**Stated problem:**
Turn the entries below into a two-column CSV headed text and answer, with one row per entry and each value in its own quoted field, with line breaks replaced by spaces. Leave out the pictures.

**Dataset records:**
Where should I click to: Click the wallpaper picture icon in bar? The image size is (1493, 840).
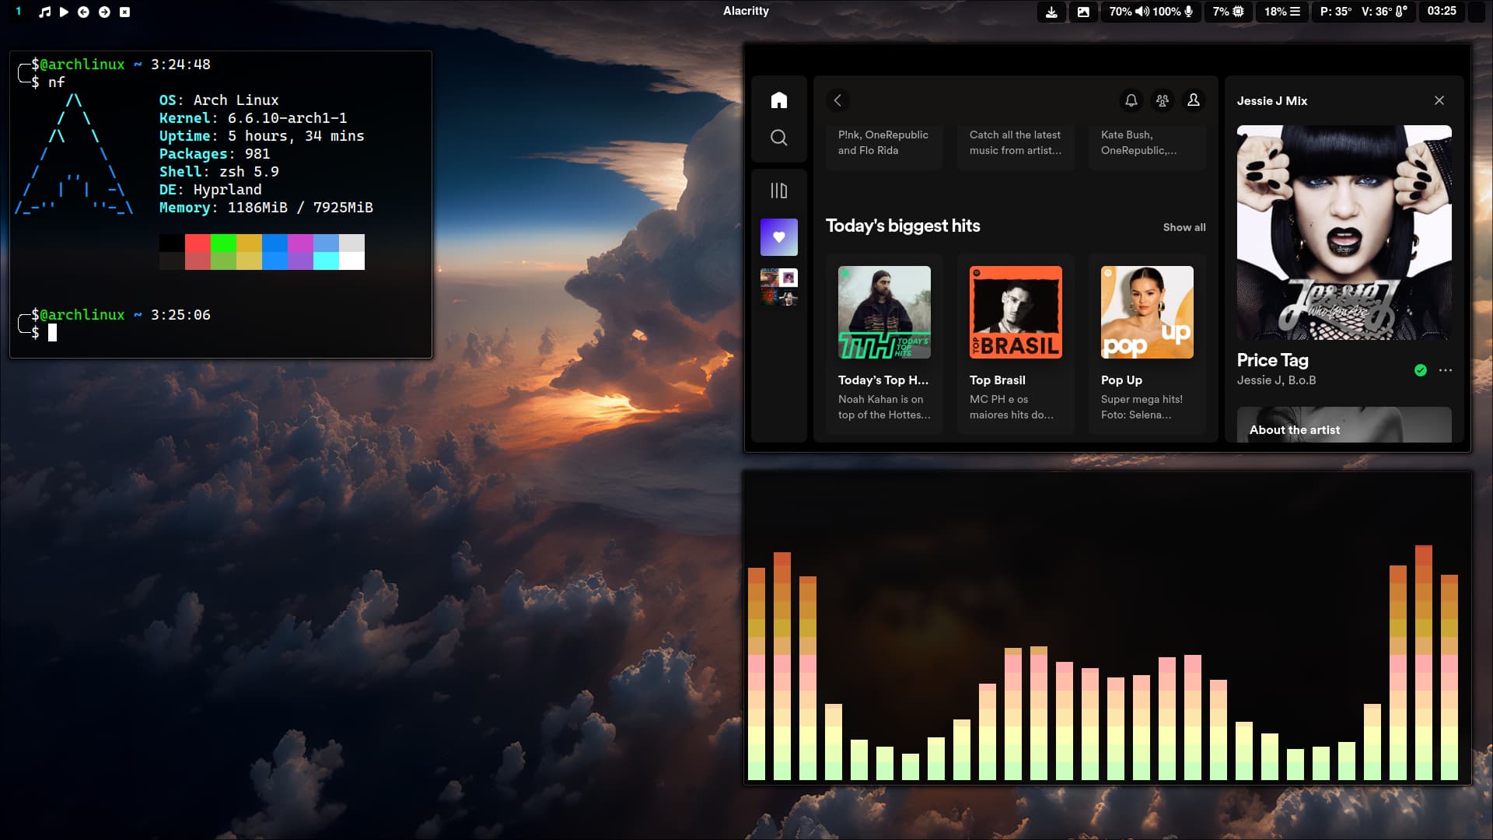point(1083,12)
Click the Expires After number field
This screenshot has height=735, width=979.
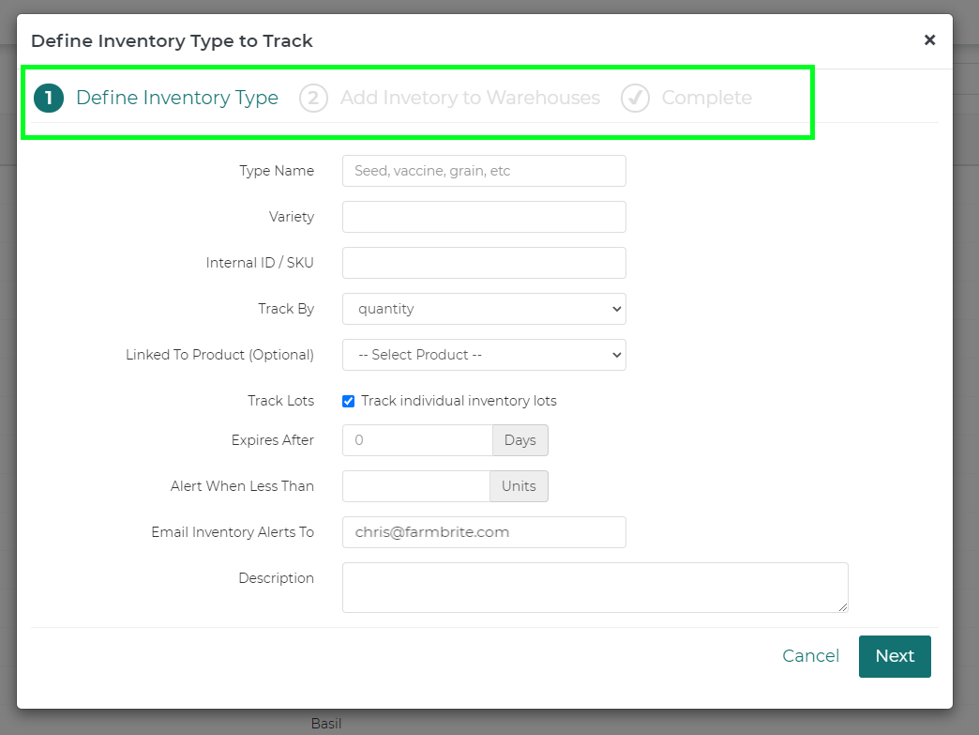click(x=417, y=440)
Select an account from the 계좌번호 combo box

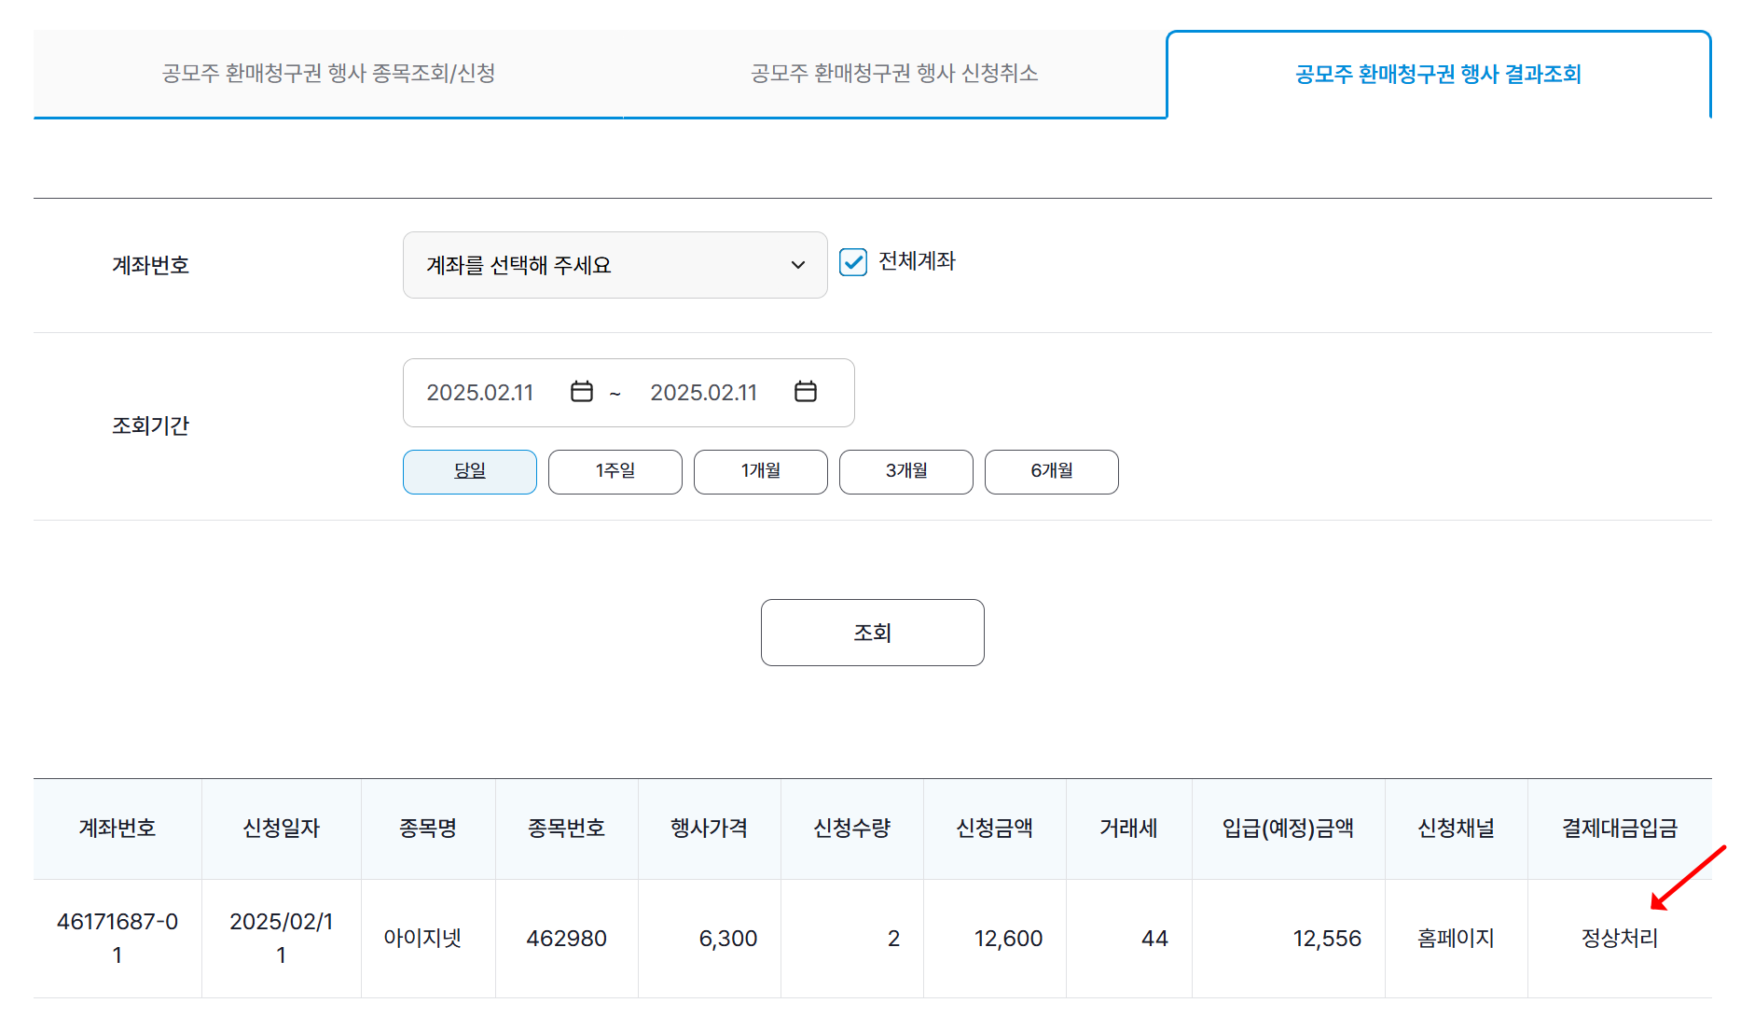[615, 265]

**Response below:**
text,answer
"Where should I click to: Click the wallpaper picture icon in bar? The image size is (1493, 840).","point(1083,12)"
"Click the Expires After number field This screenshot has height=735, width=979.","click(x=417, y=440)"
"Select an account from the 계좌번호 combo box","[615, 265]"